第陸頁 北条氏直………実父と岳父の狭間で

降伏者北条氏直(ほうじょううじなお)
生没年永禄五(1562)年〜天正一九(1591)年一一月四日
降伏した戦争小田原合戦
降伏した相手豊臣秀吉
降伏条件小田原城明け渡しとタカ派責任者の切腹
降伏後高野山への追放。後に小大名に復帰
前半生 相模を中心に関東に覇を唱える北条氏の三代目・北条氏康の代に、その世子・北条氏政を父に、武田信玄の長女・黄梅院を母に永禄五(1562)年に次男として小田原城で生まれた。幼名・国王丸。兄の新九郎(←初代早雲以来の家督継承者の通称である)が早世していたため、事実上の嫡男として育てられた。

 永禄一一(1568)年末、外祖父武田信玄が駿河に侵攻し、相甲駿三国同盟が瓦解。祖父・氏康は同盟を破った信玄の非を鳴らして今川に味方し、夫婦仲が至って良かったにもかかわらず両親は離縁させられ、母・黄梅院は実家の武田家に戻された(翌年黄梅院は早世し、国王丸達は二度と母と会えなかった)。
 元亀二(1571)年、氏康が死去し、父・氏政が名実ともに当主となると武田との相甲同盟が回復した。

 天正五(1577)年一一月に上総に初陣。これ以前に既に元服していたと見られ、亡き兄の通称を受け継ぎ、新九郎氏直と号していた。
 初陣は優勢に戦いを進めることが出来、安房の里見義弘と和睦し、氏政の娘が里見義頼に嫁ぐことで北条氏と里見氏は年来の敵対関係から同盟関係に入った。
 三年後の天正八(1580)年八月一九日、父の隠居により家督を継いで北条家の第五代当主となった。尚、家中の実権は………………以下、略(笑)。
 ちなみにこの氏政隠居は出陣中に行ったという異例のもので、これは氏直と織田信長の娘の婚姻を為し、強固な同盟を結ぶことで、対武田、対上杉戦を有利にするため、氏直の名を当主として高める目的があったから、と見られている。
 と云うのも、北条家は氏康の代から武田・上杉とは同盟と離反を繰り返し、ただでさえ、難しい外交を強いられていた。そこへさして越後では上杉謙信の養子同士での家督争い、御館の乱が勃発し、北条家は氏直の叔父である上杉景虎(北条氏秀)を押していたが、武田勝頼が上杉景勝を押して、景虎が滅ぼされたため、北条家は武田家と絶縁し、同時に新生上杉家とも敵対関係にあった。

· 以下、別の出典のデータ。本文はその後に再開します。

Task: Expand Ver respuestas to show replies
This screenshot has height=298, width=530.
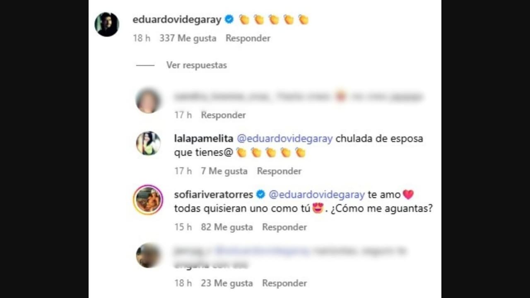Action: [x=197, y=65]
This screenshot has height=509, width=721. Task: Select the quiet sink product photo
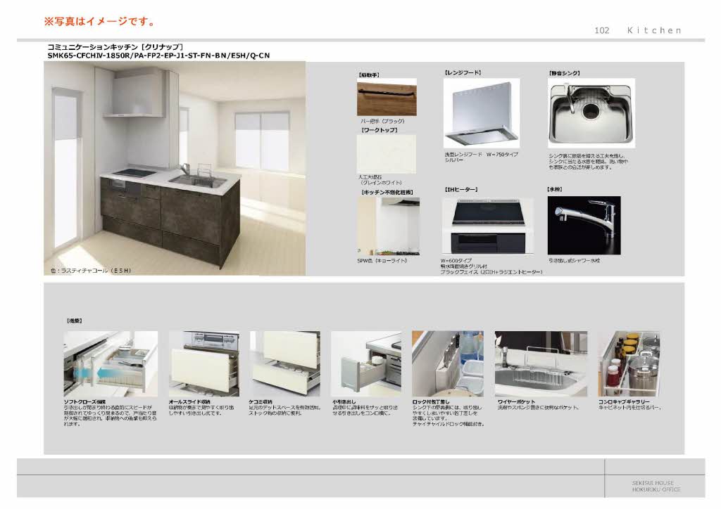click(591, 113)
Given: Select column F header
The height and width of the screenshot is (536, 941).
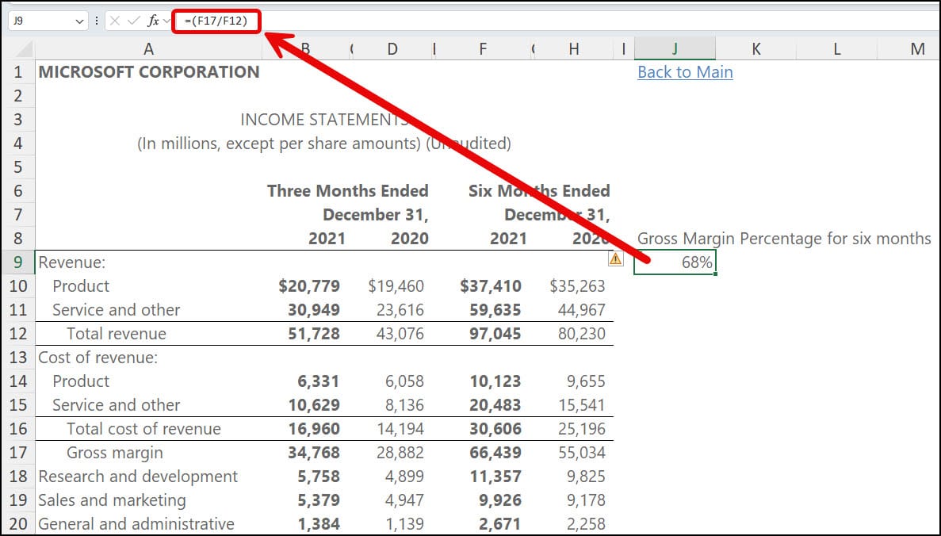Looking at the screenshot, I should point(483,49).
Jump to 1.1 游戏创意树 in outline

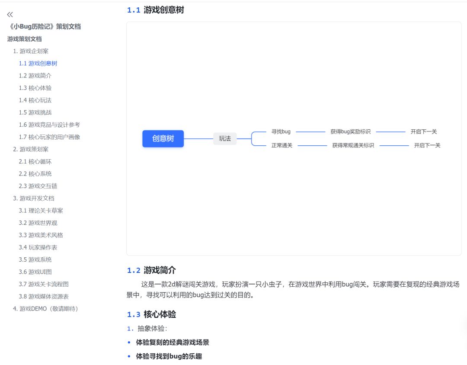tap(38, 63)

 謂わば、戦国の二大勢力を同時に敵に回した状態で、氏直も天正九(1581)年に駿河三島で叔父・武田勝頼と戦いもした。
 結局、北条家は武田・上杉と対抗する為、織田・徳川と手を結び、翌天正一〇(1582)年三月一一日に武田家は滅亡。その遺領を巡って北条家は信長家臣・河尻秀隆、滝川一益等と対峙したが、ろくに話し合う間もなく六月二日に信長が本能寺の変で横死した。
 河尻秀隆は甲斐に対する圧政を恨んだ土豪一揆に殺害され、甲斐が無主となると、氏直は叔父の北条氏邦等と共に四万三〇〇〇の大軍をもって上野侵攻を開始し、同月一八日には金窪城で北条軍と滝川軍は激突した。
 初戦は氏邦が率いる先鋒隊が敗退したが、翌一九日の神流川の戦いでは氏直本軍が一益軍に勝利。敗走する一益を追って上野から信濃に侵攻し、佐久郡・小県郡を支配下におさめ、諏訪へ進軍し諏訪頼忠を味方に付けた。更に木曾義昌(叔母・真竜院の夫)とも連絡を取り、中信地方を制した(この大敗で一益は織田家中における発言力を大いに低下させた)。

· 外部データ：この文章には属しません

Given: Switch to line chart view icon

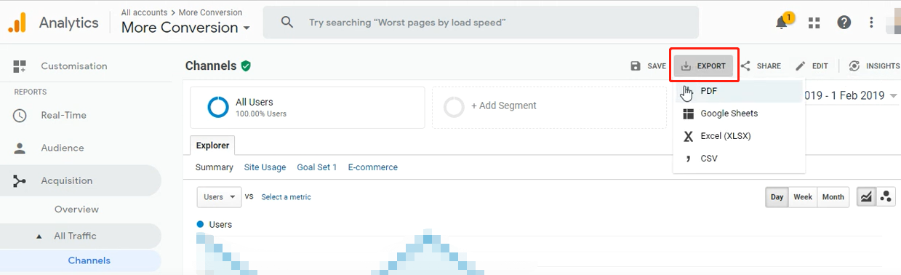Looking at the screenshot, I should click(866, 197).
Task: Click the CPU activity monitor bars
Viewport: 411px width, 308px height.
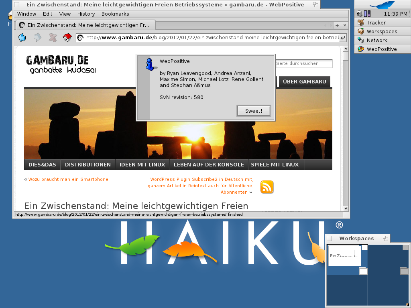Action: pyautogui.click(x=367, y=14)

 八月に氏直は若神子城(現・山梨県北杜市須玉町若神子)に本陣を置き、新府城に本陣を置いた徳川家康軍と対陣した。
 北条家は、氏直が武田信玄の外孫であることを理由に、「甲斐は祖父の旧領国」として、その領有権を訴え、徳川軍との対陣は八〇日間に及んだ(天正壬午の乱)。
 しかし、その間に北条に帰参していた真田昌幸や木曾義昌が離反し、家康方の依田信蕃が遊撃戦で北条軍の補給路を脅かし、別働隊の北条氏忠・北条氏勝が甲斐八代郡黒駒(現・山梨県笛吹市御坂町)において徳川方の鳥居元忠等に敗退したため戦線は膠着した(黒駒合戦)。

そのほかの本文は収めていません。